The header in the ActionScript code that you copy from Flash lists all the modules required to support the motion tween.

Motion tween classes

The essential motion tween classes are the AnimatorFactory, MotionBase, and Motion classes from the fl.motion package. You could need additional classes, depending on the properties that the motion tween manipulates. For example, if the motion tween transforms or rotates the display object, import the appropriate flash.geom classes. If it applies filters, import the flash.filter classes. In ActionScript, a motion tween is an instance of the Motion class. The Motion class stores a keyframe animation sequence that can be applied to a visual object. The animation data includes position, scale, rotation, skew, color, filters, and easing.

The following ActionScript was copied from a motion tween that was created in Flash to animate a display object whose instance name is Symbol1_2. It declares a variable for a MotionBase object named __motion_Symbol1_2. The MotionBase class is the parent of the Motion class.

var __motion_Symbol1_2:MotionBase;

Then the script creates the Motion object:

__motion_Symbol1_2 = new Motion();

Motion object names

In the previous case, Flash automatically generated the name __motion_Symbol1_2 for the Motion object. It attached the prefix __motion_ to the display object name.
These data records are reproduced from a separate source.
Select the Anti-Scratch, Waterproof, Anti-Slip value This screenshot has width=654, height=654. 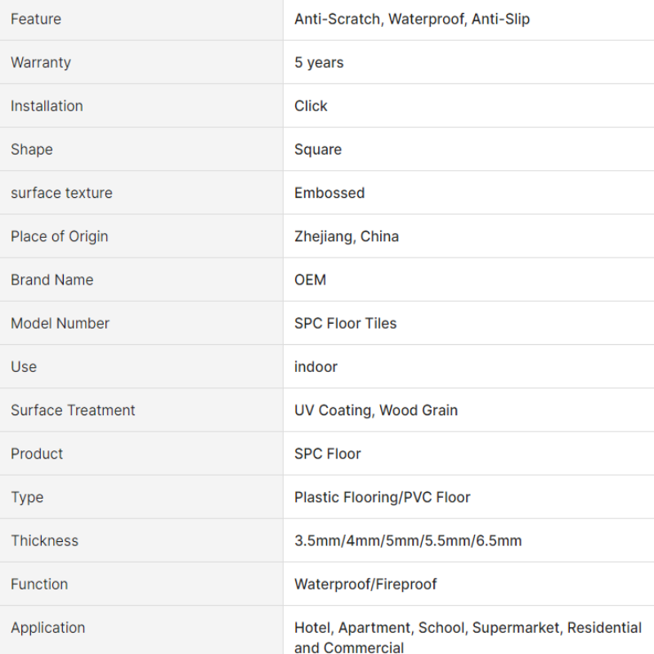tap(412, 19)
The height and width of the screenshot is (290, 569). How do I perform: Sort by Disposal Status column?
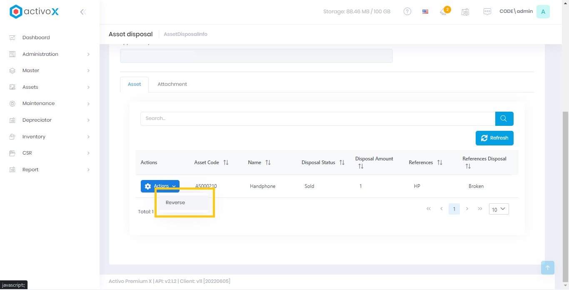pos(342,163)

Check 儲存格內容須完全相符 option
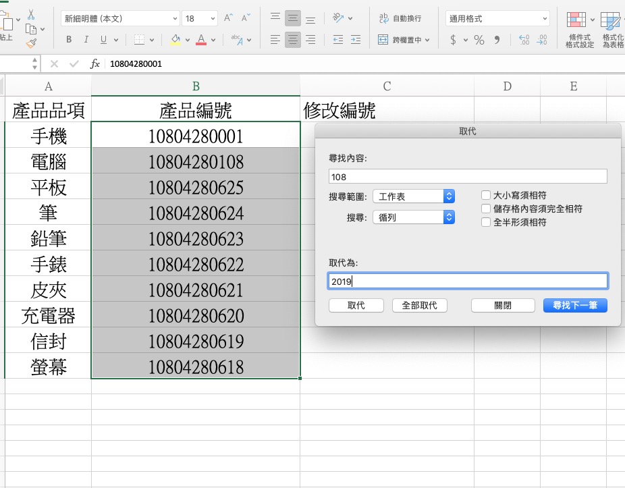tap(486, 209)
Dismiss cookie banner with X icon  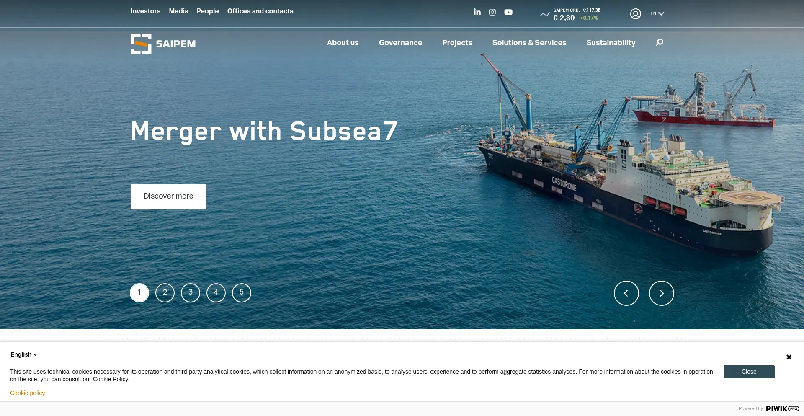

Thus, the automatically generated name is based on the instance name of the target object of the motion tween in Flash. The duration property of the Motion object indicates the total number of frames in the motion tween:

__motion_Symbol1_2.duration = 200;

By default, Flash automatically names the display object instance whose motion tween is copied, if it does not already have an instance name.

When you reuse ActionScript created by Flash in your own animation, you can keep the name that Flash automatically generates for the tween or you can substitute a different name. If you change the tween name, make sure that you change it throughout the script.

Alternately, in Flash you can assign a name of your choosing to the target object of the motion tween. Then create the motion tween and copy the script. Whichever naming approach you use, make sure that each Motion object in your ActionScript code has a unique name.